McCain fury over 'secret' Congress move on drones

A political row erupted Thursday after the Washington Post reported that US lawmakers secretly inserted language into a huge spending bill that blocks major changes to the nation’s controversial drone program.

Veteran US Senator John McCain said he was flabbergasted to learn that members of the Senate and House Appropriations Committees, who are mainly focused on cobbling together funding for federal agencies, slipped a provision into the $1.1 trillion spending package that maintains the Central Intelligence Agency’s role in deadly counter-terrorism operations.

“This is the making of a major policy concerning our war on terror, and it’s hidden in a secret annex?” McCain told AFP, after he stepped off the Senate floor where he angrily waved a copy of the Post and complained about the secret manoeuver.

“What it requires is hearings in the Intelligence Committee and the Armed Services Committee.”

President Barack Obama’s administration is said to be pressing for shifting drone operations away from the CIA and under military control, amid mounting concern over drone attacks resulting in civilian casualties.

Late last month an alleged US drone strike killed two Al-Qaeda suspects in Yemen. A day earlier, the United Nations said 16 civilians were killed when two separate wedding processions were targeted by drones in the country on December 12.

McCain said he was so angered about the congressional move that he will now vote against passage of the massive bill, which lays out federal spending through September and essentially eliminates prospects of an election-year government shutdown.

“This certainly is a deciding factor for me,” he said.

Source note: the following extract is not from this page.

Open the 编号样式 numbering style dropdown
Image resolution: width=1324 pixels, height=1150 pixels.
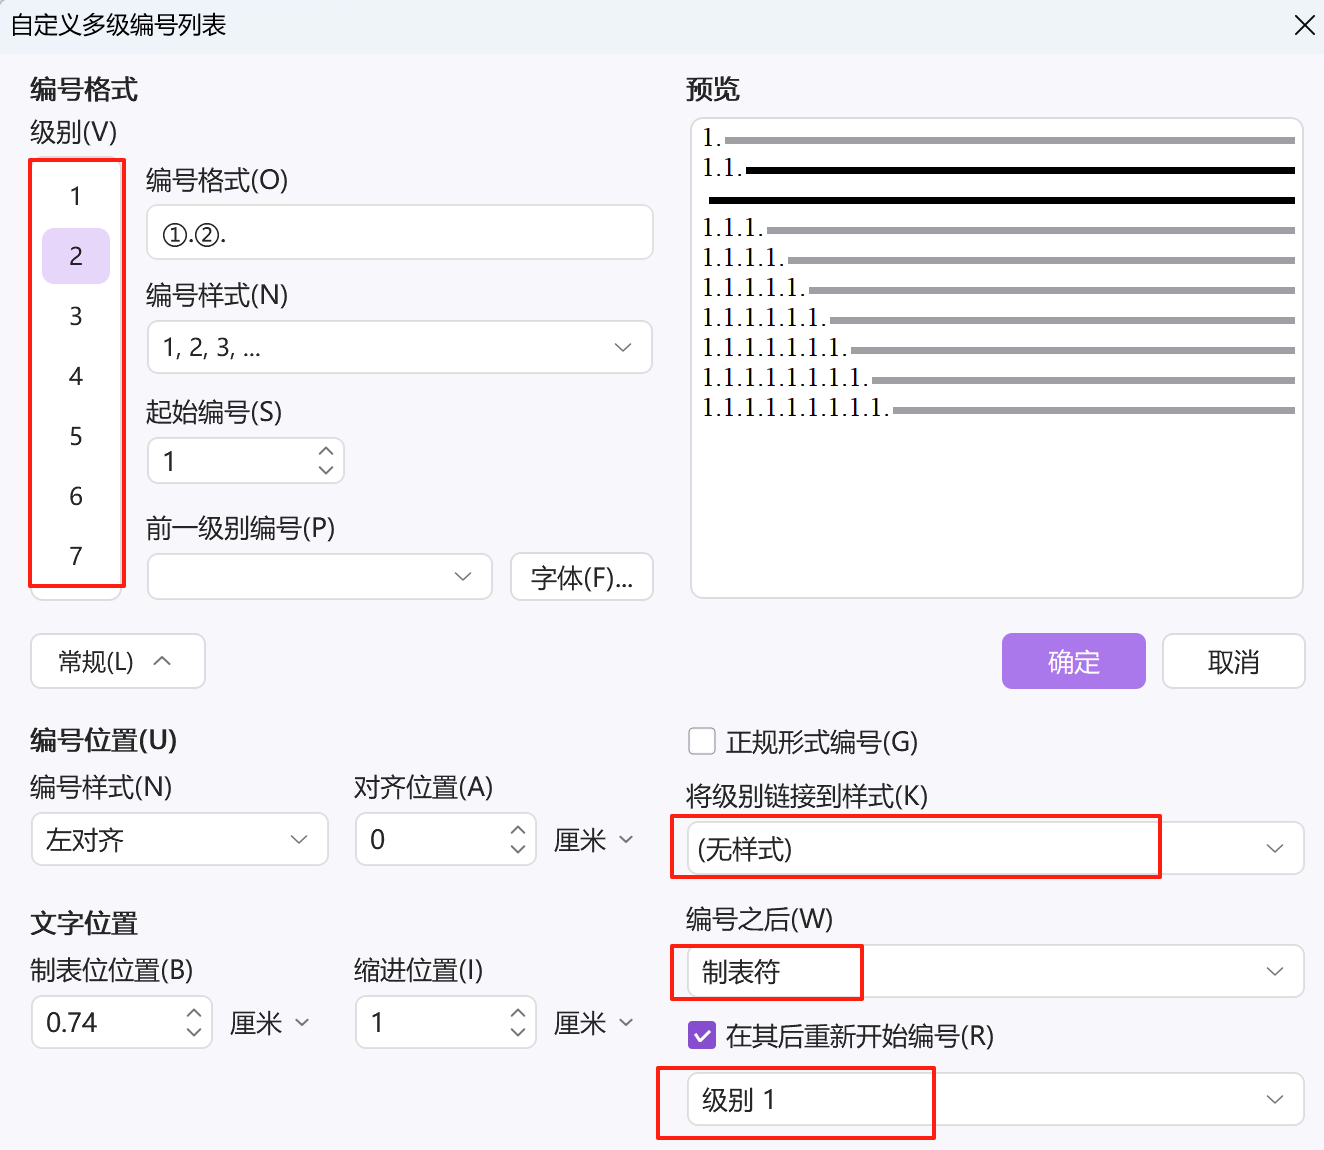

McCain would not say whether he supports the sort of shift in the drone program believed to be backed by Obama, but he warned of the “arrogance” of congressional appropriators making an “arbitrary decision” blocking any such move without wider input.

Number two Senate Democrat Dick Durbin, who is on the Appropriations Committee, would not confirm the Post report, saying “there are just certain areas that we can’t discuss publicly, for fear that it might endanger our country.”

And he declined to comment on McCain’s suggestion that drone operations be debated in committee.

There is no mention of drones in the 1,582 publicly released pages of the spending bill expected to pass Congress this week.

“Adjustments to classified programs are addressed in the accompanying classified annex,” the legislation notes.